OT:RR:CTF:VS W563614 HEF

CATEGORY: VALUATION

Port Director
U.S. Customs and Border Protection
6601 Northwest 25th Street
Room 272
Miami, Florida 33122

RE: Application for Further Review (“AFR”) of Protest No. 5201-05-100407; transaction value of imported merchandise; bona fide sale for export to the United States; related parties

Dear Port Director:

This is in reply to an application for further review (“AFR”) of Protest No. 5201-05-100407, dated November 9, 2005, timely filed by protestant and importer of record, General Electric Energy Parts, Inc. (“GEEPI”), concerning the valuation of two entries for a shroud set and gas turbine part.

In connection with the protest, GEEPI submitted a spreadsheet entitled “Summary of Valuation Change,” original and revised entry summaries for the entries in question, the invoices that accompanied the original entry summaries, and two invoices denoted as “correct invoices.”

FACTS:

The imported merchandise was appraised based on the values declared by GEEPI on the original entry summaries, dated October 20, 2004, and January 4, 2005. The original entry summaries list GEEPI as the importer of record. The entry summary dated October 20, 2004, is for the shroud set, and it states that the parties to the transaction are related. The entry summary also reflects that the merchandise was exported from the Netherlands and that Hungary is the country of origin of the merchandise. The entry summary dated January 4, 2005, is for the gas turbine part, and it states that the parties to the transaction are not related. The entry summary also reflects that the merchandise was exported from Italy and that Italy is the country of origin of the merchandise.

GEEPI originally submitted shipping invoices, dated October 4, 2004, and December 14, 2004, respectively, with the original entry summaries. These shipping invoices reflect transactions between General Electric International, Inc. (“GEII”), of Atlanta, Georgia, and two of its U.S. customers. These invoices list GEII as the seller of the imported merchandise. The invoices also indicate that title to the merchandise passes after the merchandise leaves the factory. In addition, the invoices contain the Incoterm “DDP” followed by the names of the U.S. cities where GEII’s U.S. customers are located.

→ Requirement A:
Answer these questions about the ruling letter:
(i) What is the number of the protest under further review?
(ii) Which country does the October 20, 2004 entry summary give as the country of origin of the shroud set?
(iii) Which company do the shipping invoices list as the seller of the imported merchandise?
→ Requirement B:
Update the ruling letter from "RE: Application for" up to and including "gas turbine part.", changing "shroud set" to "shroud assembly".

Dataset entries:
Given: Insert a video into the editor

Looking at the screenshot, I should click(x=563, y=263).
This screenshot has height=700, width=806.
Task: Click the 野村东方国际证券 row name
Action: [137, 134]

→ Answer A:
(i) Protest No. 5201-05-100407
(ii) Hungary
(iii) General Electric International, Inc. ("GEII")

→ Answer B:
RE: Application for Further Review (“AFR”) of Protest No. 5201-05-100407; transaction value of imported merchandise; bona fide sale for export to the United States; related parties

Dear Port Director:

This is in reply to an application for further review (“AFR”) of Protest No. 5201-05-100407, dated November 9, 2005, timely filed by protestant and importer of record, General Electric Energy Parts, Inc. (“GEEPI”), concerning the valuation of two entries for a shroud assembly and gas turbine part.